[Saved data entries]
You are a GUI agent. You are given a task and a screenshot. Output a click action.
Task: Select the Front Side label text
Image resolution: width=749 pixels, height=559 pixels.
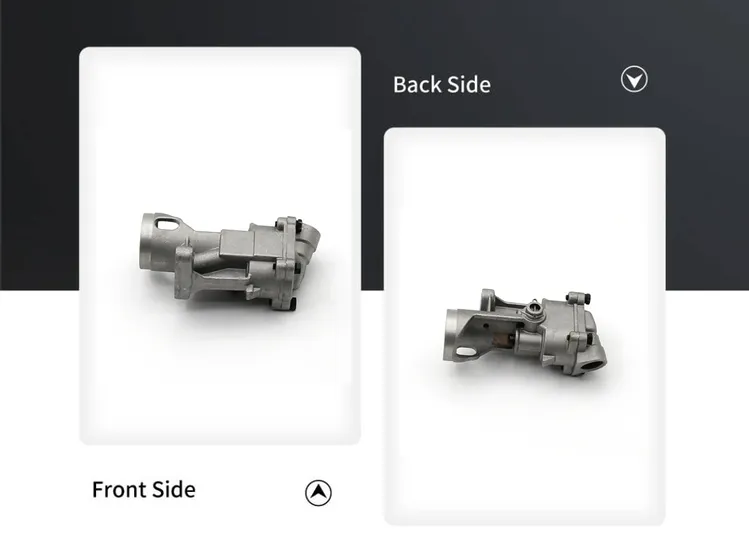(x=144, y=490)
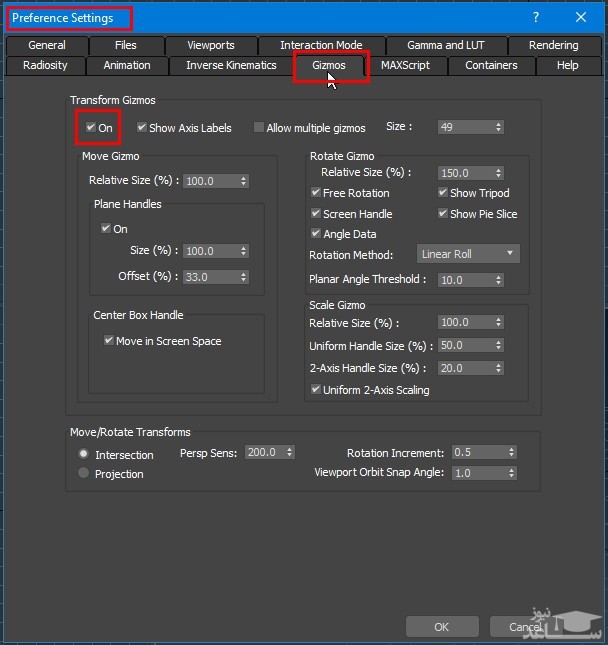Disable Show Axis Labels checkbox

coord(142,128)
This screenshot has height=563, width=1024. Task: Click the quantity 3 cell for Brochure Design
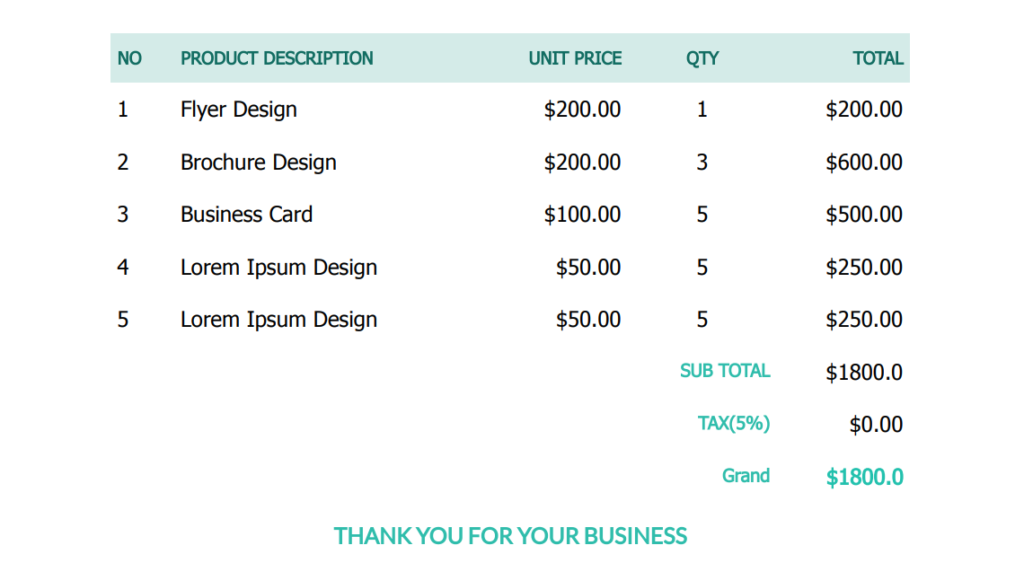click(x=702, y=162)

> _What to do_
When the line containing "Image resolution: width=749" has been located, retype it and each line after it through the end of the records, excluding the pictures and adding nothing else.

> _Answer to the problem_
Image resolution: width=749 pixels, height=559 pixels.
(x=144, y=490)
Disable Show Axis Labels checkbox

coord(142,128)
This screenshot has height=563, width=1024. Task: Click the quantity 3 cell for Brochure Design
click(x=702, y=162)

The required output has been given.